» **PROBLEM TO SOLVE**
Look below for the line that contains "You are a computer-use", then copy it and each following line exactly, through and including the line that contains "Click cart icon".

» **DATASET EXCERPTS**
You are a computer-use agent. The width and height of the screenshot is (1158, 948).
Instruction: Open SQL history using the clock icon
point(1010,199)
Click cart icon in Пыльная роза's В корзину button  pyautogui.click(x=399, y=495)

...

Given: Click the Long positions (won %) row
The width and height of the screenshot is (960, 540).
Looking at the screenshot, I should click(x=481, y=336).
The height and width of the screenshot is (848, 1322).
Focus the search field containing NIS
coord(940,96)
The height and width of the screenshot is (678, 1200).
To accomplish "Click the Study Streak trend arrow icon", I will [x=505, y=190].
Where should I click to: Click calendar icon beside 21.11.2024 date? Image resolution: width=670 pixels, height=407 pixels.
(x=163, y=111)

» **SOLUTION TO THIS PROBLEM**
You are a computer-use agent. The width and height of the screenshot is (1158, 948).
Instruction: Open SQL history using the clock icon
point(1010,199)
Click cart icon in Пыльная роза's В корзину button  pyautogui.click(x=399, y=495)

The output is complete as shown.